This post gives one method of computing the covariance between two random variables belonging to a Multinomial Distribution. The method relies on the law of iterated expectation, namely that if $X$ and $Y$ are random variables, we have $\mathbb{E}(\mathbb{E}(Y|X)) = \mathbb{E}(Y)$. Before going into the proof we give some information about the Multinomial Distribution.

The Multinomial Distribution is a natural extension of the classical Binomial Distribution wherein the population has $k \in \mathbb{N}$ traits (like colored balls: blue, orange, green, etc…) and we sample (from an infinite population) $n \in \mathbb{N}$ members (balls) from the population. Out task is to find out the chances of observing a certain vector $\vec{x} = (x_1, x_2,…, x_k)$ which tells us how many of each population member (ball) in our sample we observed. In essence, when we declare interest in finding the number of ways we could have observed $\vec{x} = (x_1, x_2, …, x_k)$ we notice that there are

\[\begin{pmatrix}n \\ x_1,x_2,...,x_k\end{pmatrix} = \frac{n!}{x_1! x_2! \dots x_k!}\]

ways of doing so (to see this assume first the number of ways of simply observing $x_1$ of the first trait, then $x_2$ of the second with new sample size $n - x_1$, then $x_3$ of the third with new sample size $n - x_1 - x_2$, and so on until $x_k$. Multiply all ways together to reach the same answer above.) The chance of one instance of the numbers described by the observed vector $\vec{x}$ is $p_1^{x_1}p_2^{x_2}…p_k^{x_k}$ and with all of the possible ways this could occur, we have for the unobserved vector $\vec{X}$:

\[\begin{equation}\mathbb{P}(\vec{X} = \vec{x}) = \frac{n!}{x_1! x_2! \dots x_k!} p_1^{x_1}p_2^{x_2}...p_k^{x_k} \end{equation}\]

This is the pdf of the Multinomial Distribution.

Notice each element of the unobserved vector $X_i$ follows a binomial distribution since we only consider that trait in question; there is a chance $p_i$ of observing the trait per sampled member and chance $1 - p_i$ of not observing the trait per sampled member (a Bernoulli distribution per sampled member). So, the number of members with the trait is a sum of Bernoulli trials, resulting in $X_i \sim \text{Bin}(n, p_i)$ for all $i \in \lbrace 1, 2, …, k \rbrace$. What is special about these members is that they are all dependent on each other, thus $X_i \nind X_j$ for all $i \neq j$. In particular, we have the conditional distribution for any $i \neq j$

\[X_i|(X_j = \alpha) \sim \text{Bin}\left(n - \alpha, \frac{p_i}{1 - p_j}\right)\]
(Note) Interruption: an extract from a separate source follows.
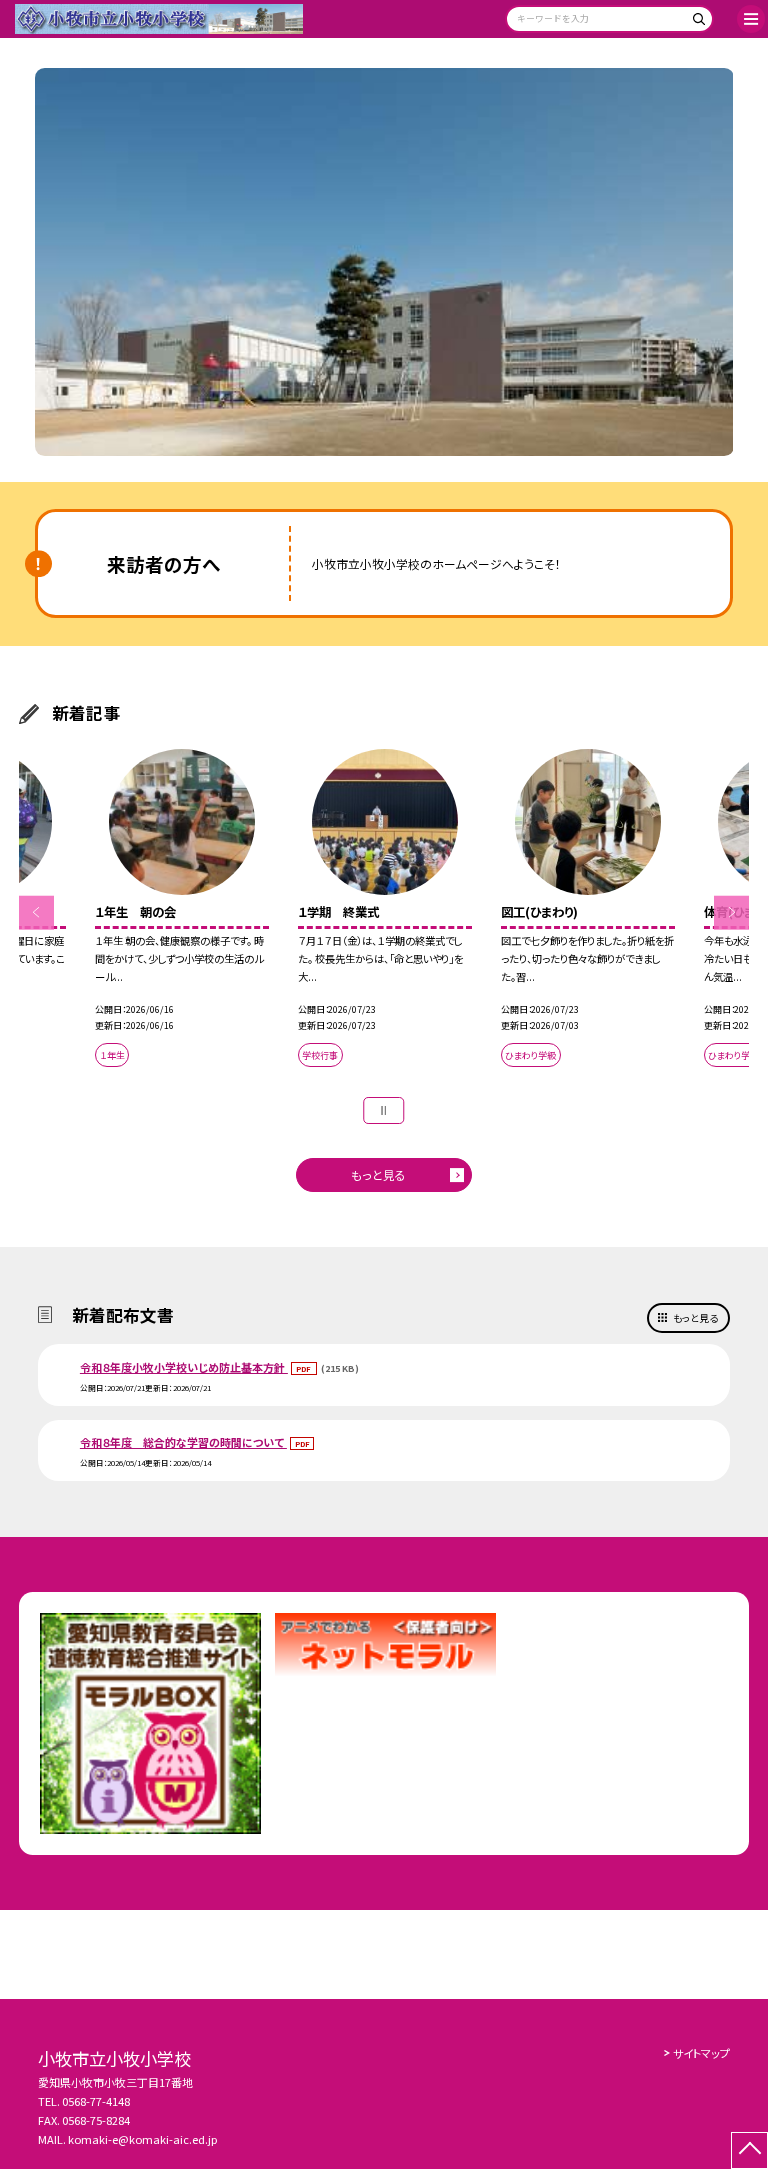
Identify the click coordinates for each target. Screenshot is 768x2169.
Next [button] (731, 912)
This gives us enough information to compute the covariance between any two members or $\text{Cov}(X_i, X_j)$. Using the definition of covariance, we have

\[\text{Cov}(X_i, X_j) = \mathbb{E}(X_iX_j) - \mathbb{E}(X_i)\mathbb{E}(X_j)\]

We already know $\mathbb{E}(X_i) = np_i$ since each member is binomially distributed. The difficulty is with $\mathbb{E}(X_iX_j)$. We can make some progress if we set $Z = X_iX_j$ and notice $Z \nind X_j$ allowing us to use the law of iterated expectation without being redundant:

\[\begin{equation}\mathbb{E}(Z) = \mathbb{E}(\mathbb{E}(Z|X_j)) = \sum_{\alpha}\mathbb{E}(Z|X_j = \alpha)\mathbb{P}(X_j = \alpha)\end{equation}\]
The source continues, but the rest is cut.